Individual who has both a mental disorder and an alcohol or drug problem
The term dual diagnosis is given to an individual who has both a mental disorder and an alcohol or drug problem. These conditions occur together frequently. Trying to manage just one of these problems can be extremely stressful. It can be extremely difficult to diagnose a client with a co-occurring disorder and substance abuse problem. This is because the mix of multiple symptoms overlaps and ultimately makes a diagnosis very complex.
Both diagnoses must be treated simultaneously because the cumulative effect influences all aspects of the individual's life and greatly increases their risk for relapse.
The first step in treating a dual diagnosed client is to rid the body of non-prescribed drugs and alcohol. Though the detoxification process has been completed, there are always lingering effects of withdrawal remaining. Some of these are sweats, continued diarrhea, shakes or tremors, nausea, sleeplessness, and irritability. These lingering effects can mimic a few of the mental health disorders including anxiety and depression.

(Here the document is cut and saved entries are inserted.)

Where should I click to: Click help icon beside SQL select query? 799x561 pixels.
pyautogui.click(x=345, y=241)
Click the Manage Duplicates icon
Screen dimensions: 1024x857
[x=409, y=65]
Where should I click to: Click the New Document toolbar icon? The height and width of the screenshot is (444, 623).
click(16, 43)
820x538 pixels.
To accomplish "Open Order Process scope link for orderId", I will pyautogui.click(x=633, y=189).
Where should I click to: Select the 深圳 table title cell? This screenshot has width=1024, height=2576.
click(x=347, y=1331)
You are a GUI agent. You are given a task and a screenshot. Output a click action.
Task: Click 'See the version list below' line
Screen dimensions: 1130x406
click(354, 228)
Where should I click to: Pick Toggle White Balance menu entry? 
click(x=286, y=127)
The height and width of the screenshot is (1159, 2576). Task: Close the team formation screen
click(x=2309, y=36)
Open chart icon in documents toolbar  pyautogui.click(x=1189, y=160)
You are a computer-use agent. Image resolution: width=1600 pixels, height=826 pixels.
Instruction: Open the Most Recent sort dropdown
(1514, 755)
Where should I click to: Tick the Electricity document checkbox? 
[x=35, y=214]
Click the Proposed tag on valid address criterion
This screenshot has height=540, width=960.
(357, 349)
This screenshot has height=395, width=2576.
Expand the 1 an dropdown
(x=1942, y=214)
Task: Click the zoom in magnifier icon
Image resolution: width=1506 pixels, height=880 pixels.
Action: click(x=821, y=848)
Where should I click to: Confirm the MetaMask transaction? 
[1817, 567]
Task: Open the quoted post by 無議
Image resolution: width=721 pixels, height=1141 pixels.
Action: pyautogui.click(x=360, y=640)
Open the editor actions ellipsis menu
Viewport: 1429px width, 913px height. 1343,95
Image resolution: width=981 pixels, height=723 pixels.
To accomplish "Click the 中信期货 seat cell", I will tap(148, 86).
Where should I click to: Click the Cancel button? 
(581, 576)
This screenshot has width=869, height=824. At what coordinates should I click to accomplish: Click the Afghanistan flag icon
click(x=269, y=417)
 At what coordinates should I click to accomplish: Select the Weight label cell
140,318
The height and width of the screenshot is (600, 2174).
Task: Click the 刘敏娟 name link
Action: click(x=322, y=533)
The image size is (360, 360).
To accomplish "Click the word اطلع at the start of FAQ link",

In deciding which comes first, the emotional issues or the substance abuse problems, often the psychiatric problem occurs first. Trying to feel better the individual self-medicates with alcohol or drugs leading to addiction. In other cases, the alcoholism or drug dependency is the primary condition which over time can lead to depression, anxiety, or more severe emotional problems.
Statistics on dual-diagnosis indicate:
- Fifty-three percent of drug abusers and thirty-seven percent of alcohol abusers have a least one serious mental illness
- Roughly 50% of individuals with severe mental disorders are affected by substance abuse
- Twenty-nine percent of all people diagnosed as mentally ill abuse either alcohol or drugs
- Sixteen percent of jail and prison inmates are estimated to have severe mental and substance abuse disorders
Dual diagnosis can be difficult to identify because the symptoms of one disorder often mimic the symptoms of the other disorder. Many of the symptoms of drug abuse, such as extreme anxiety, depression, paranoia, delusions, and hallucinations are similar to symptoms of mental illness.
Treatment for Dual Diagnosis
People struggling with mental illness and chemical dependency have unique problems that need to be addressed simultaneously. Mental health services on the whole are not well prepared to deal with people who have both afflictions. Often only one of the two problems is identified. This in turn only causes the client more problems with fragmented and uncoordinated services creating gaps in treatment. In addition to standard therapy and medication management our program uses a treatment team approach combining board certified psychiatrists and experienced mental health/substance abuse therapists as the optimal way to treat clients. We also provide recreational activities and life skills training to greatly improve activities of daily living which in turn provide opportunities to socialize in a sober, healthy environment. When a multiple team approach is used, the chances for recovery greatly improve. Thus families and those suffering from co-occurring disorders receive hope and optimism.
Challenges to Treating Dual Diagnosis
Some clients identified as dual diagnosed have difficulty developing social relationships. Those in sobriety find themselves more easily accepted by groups whose social activity is based on drug use. An identity based on drug addiction/alcoholism is sometimes more acceptable than one based on mental illness. Environmental factors come into play when as a consequence of their mental illness they may find themselves living in marginal neighborhoods where drugs are easily accessible, increasing the risk for relapse. In still other cases, dual diagnosed clients are non compliant with their medications due to certain side effects, or just tired of taking medication. Clients who are manic-depressive sometimes enjoy the manic phase of their illness and again, stop taking their medication.